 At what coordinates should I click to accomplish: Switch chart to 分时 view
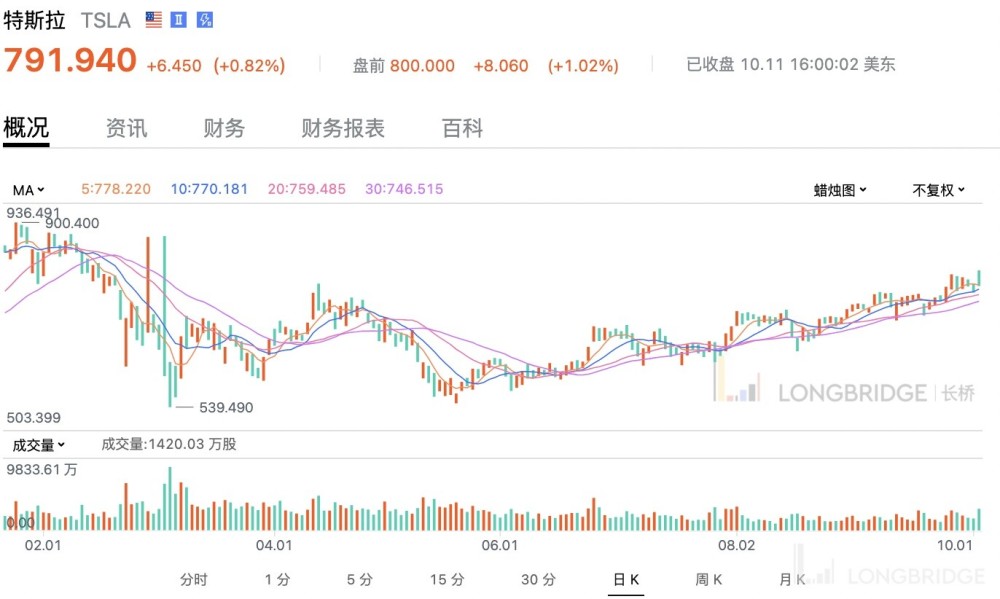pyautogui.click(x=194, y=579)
* * *
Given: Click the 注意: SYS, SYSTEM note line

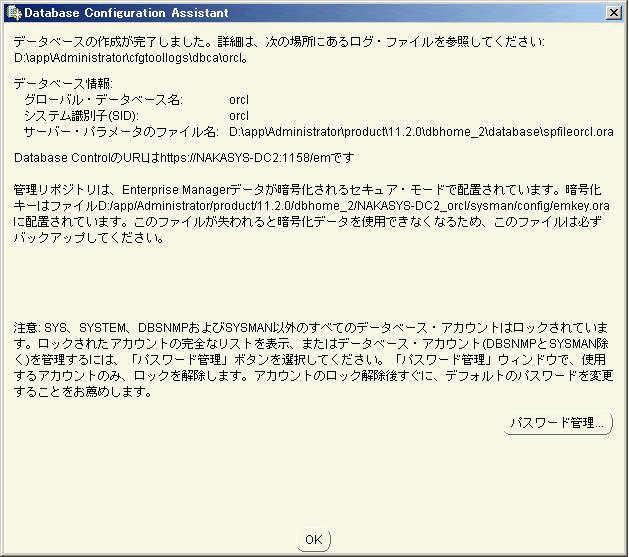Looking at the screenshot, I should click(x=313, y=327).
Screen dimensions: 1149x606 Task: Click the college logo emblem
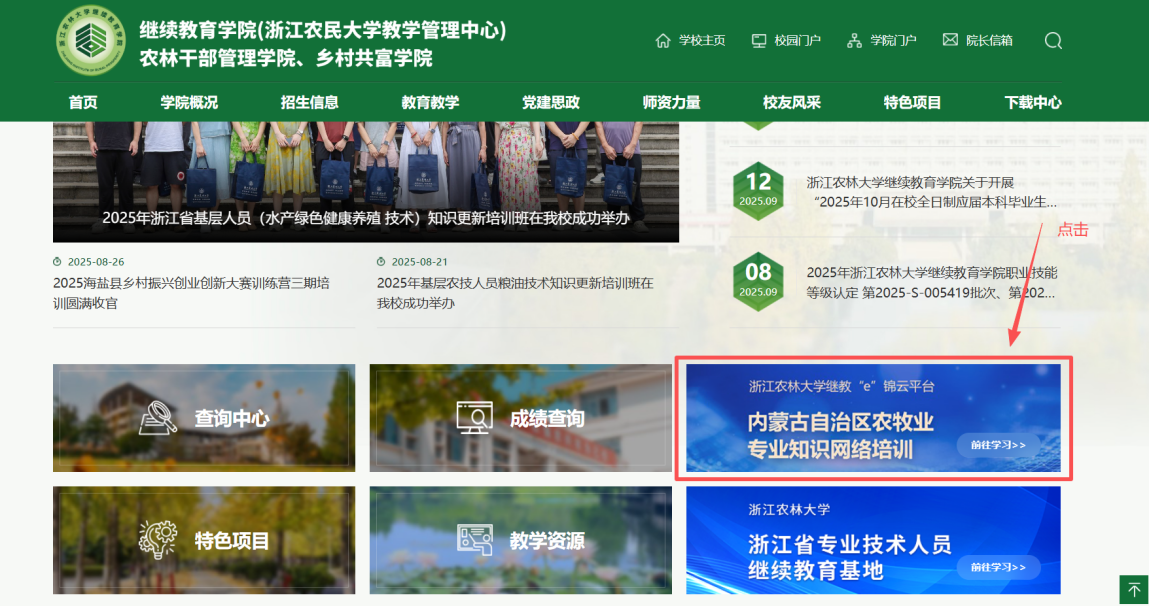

→ **Task instructions**: In the records above, find the line with "Given: Click the 注意: SYS, SYSTEM note line" and the line with "Screen dimensions: 1149x606", then restate word for word only those two lines and all lines between, omitting pictures.

→ **Exercise result**:
Given: Click the 注意: SYS, SYSTEM note line

Looking at the screenshot, I should click(x=313, y=327).
Screen dimensions: 1149x606 Task: Click the college logo emblem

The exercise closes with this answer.